Books were as revolutionary as the internet has been today. Since 1450, the printing press has allowed the literature to flow through society and land on our bookshelves.
They are at the core of our existence. Before the television, the words of A.A Milne, C.S Lewis and Enid Blyton ignited our passion and lust for reading. They were responsible for sparking our imagination and spreading creativity.
Since welcoming the iPhone age we have replaced our soft, musk smelling novels with downloadable files, viewed on iPads or kindles. As a result the bookshelf has become an ornament for the hallway or living room, and should only be decorated with the most celebrated literature:
The classics
William Shakespeare: Hamlet, Macbeth, Romeo and Juliet.

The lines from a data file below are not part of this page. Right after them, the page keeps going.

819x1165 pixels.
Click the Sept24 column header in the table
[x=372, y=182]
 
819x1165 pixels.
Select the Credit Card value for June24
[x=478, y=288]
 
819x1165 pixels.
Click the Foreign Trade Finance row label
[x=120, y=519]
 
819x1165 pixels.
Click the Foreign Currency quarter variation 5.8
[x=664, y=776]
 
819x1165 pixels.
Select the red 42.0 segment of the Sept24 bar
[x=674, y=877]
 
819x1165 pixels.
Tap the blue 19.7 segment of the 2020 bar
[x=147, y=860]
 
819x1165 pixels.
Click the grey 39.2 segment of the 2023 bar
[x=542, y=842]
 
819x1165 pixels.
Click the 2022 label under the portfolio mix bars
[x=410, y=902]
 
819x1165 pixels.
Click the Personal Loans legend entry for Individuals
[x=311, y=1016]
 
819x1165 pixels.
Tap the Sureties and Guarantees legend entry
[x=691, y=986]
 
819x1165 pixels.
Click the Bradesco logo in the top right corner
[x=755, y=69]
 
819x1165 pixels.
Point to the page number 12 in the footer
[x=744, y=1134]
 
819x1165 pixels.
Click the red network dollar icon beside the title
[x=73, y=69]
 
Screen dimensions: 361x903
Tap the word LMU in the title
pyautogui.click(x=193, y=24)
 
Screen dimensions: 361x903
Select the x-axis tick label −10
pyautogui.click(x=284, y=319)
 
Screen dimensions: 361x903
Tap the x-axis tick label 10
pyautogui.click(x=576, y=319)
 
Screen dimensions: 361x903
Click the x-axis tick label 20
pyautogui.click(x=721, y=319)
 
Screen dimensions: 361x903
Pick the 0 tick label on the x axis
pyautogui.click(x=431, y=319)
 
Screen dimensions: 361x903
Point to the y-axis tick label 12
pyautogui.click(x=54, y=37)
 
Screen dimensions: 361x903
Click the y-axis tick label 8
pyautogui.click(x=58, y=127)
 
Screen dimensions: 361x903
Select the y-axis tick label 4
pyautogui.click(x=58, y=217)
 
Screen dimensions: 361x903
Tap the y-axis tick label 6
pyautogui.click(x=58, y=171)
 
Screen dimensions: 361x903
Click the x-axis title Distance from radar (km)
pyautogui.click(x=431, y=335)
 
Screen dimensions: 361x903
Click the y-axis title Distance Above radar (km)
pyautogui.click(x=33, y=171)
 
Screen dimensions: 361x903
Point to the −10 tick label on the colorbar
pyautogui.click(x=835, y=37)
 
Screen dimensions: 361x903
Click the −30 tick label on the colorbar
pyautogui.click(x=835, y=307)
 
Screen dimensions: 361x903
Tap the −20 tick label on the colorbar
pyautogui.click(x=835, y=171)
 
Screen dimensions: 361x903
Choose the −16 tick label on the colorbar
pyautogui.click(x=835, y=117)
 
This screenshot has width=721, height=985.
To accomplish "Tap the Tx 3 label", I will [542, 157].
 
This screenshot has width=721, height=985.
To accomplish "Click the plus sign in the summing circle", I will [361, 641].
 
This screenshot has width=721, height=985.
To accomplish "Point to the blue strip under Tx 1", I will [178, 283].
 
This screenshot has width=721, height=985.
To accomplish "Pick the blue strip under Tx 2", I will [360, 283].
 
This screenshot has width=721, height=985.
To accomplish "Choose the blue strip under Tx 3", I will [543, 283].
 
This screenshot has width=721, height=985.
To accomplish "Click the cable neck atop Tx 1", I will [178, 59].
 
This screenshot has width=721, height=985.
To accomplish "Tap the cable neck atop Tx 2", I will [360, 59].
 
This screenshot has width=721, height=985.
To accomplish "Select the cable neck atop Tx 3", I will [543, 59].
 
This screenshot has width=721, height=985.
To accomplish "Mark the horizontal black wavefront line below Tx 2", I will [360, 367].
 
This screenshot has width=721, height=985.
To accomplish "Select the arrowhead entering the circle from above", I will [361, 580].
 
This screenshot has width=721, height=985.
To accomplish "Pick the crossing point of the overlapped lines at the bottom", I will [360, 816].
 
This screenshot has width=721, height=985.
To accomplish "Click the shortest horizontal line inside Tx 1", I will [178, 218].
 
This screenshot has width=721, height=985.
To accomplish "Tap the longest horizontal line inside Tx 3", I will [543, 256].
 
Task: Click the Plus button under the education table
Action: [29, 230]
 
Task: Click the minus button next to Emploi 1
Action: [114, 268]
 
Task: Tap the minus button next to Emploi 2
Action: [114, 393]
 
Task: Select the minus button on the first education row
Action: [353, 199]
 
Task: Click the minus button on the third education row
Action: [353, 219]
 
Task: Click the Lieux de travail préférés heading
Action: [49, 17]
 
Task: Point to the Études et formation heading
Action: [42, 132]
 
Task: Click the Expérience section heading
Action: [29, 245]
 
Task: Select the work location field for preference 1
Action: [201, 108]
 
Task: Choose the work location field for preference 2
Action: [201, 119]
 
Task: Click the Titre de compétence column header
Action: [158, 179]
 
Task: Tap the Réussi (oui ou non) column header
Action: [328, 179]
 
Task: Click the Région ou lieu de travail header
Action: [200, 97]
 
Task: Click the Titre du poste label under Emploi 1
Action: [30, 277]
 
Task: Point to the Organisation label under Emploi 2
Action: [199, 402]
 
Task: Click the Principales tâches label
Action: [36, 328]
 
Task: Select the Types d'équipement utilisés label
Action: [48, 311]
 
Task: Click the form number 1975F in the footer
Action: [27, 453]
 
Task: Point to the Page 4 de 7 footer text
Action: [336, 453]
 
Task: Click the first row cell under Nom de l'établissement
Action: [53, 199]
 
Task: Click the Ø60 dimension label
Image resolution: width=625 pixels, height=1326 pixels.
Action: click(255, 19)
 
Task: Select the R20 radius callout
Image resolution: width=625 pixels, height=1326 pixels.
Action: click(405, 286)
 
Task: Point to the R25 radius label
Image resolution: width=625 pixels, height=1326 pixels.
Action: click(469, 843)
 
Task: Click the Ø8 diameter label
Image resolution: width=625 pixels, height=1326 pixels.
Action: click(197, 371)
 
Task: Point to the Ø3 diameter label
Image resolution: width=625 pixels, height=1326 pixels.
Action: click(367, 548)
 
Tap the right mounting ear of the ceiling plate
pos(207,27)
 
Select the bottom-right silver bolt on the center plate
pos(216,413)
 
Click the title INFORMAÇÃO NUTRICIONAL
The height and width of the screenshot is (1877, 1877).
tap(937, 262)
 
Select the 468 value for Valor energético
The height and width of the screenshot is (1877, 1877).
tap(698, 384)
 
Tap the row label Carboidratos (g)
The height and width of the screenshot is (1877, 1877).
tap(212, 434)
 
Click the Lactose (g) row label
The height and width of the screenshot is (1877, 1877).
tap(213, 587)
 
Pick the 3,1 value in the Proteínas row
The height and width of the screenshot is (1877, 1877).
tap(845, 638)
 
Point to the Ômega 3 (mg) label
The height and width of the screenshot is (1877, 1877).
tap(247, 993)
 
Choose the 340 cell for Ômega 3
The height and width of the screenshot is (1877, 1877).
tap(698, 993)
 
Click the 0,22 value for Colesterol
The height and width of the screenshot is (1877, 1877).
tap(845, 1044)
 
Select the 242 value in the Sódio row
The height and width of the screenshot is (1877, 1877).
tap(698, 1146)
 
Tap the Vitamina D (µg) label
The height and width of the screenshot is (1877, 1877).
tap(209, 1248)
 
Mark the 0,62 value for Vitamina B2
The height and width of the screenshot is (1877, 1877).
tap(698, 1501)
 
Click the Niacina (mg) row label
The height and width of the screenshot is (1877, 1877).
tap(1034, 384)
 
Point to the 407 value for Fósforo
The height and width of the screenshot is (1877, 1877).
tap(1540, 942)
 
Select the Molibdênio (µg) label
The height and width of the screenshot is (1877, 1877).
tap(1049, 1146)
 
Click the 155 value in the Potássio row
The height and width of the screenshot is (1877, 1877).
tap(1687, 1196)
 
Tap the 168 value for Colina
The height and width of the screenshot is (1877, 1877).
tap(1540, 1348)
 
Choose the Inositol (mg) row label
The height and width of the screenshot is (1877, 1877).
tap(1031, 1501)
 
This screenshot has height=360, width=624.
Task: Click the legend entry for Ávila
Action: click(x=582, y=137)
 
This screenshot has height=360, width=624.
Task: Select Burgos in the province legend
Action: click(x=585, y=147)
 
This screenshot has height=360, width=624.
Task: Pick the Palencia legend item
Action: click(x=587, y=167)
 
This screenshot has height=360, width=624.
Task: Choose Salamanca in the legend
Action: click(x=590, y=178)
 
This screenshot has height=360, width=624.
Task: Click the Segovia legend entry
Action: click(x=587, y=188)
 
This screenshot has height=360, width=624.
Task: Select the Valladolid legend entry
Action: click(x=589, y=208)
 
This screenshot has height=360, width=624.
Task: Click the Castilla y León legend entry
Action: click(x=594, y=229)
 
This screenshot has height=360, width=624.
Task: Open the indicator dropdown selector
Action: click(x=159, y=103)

Leo Tolstoy: Anna Karenina, War and Peace.
Homer: Iliad, Odyssey
Dante Aligheri: The Divine Comedy
Aristotle: The Politics
With complex plots, characterisation and twists, Shakespeare transformed European theatre while Dante Aligheri has been credited with creating our modern idea of hell, fire and brimstone. These works have deeply impacted society and influenced authors since.
The modern tales
Charles Dickens: Great Expectations, A Tale of Two Cities, Oliver Twist
F. Scott Fitzgerald: The Great Gatsby
J. D Salinger: The Catcher in the Rye
Harper Lee: To Kill a Mockingbird
Truman Capote: Breakfast at Tiffany’s, In Cold Blood
Jane Austen: Emma, Pride and Prejudice, Sense and Sensibility, Persuasion
Truman Capote’s ‘In Cold Blood’ is regard by critic as pioneering the true crime genre, it also gave form to “new journalism”. Charles Dickens utilised his works of fiction to criticise social, economic and moral abuses of the Victorian era.
These revered works are essential to any bookshelf and their physical format must be preserved before they become purely digital copies.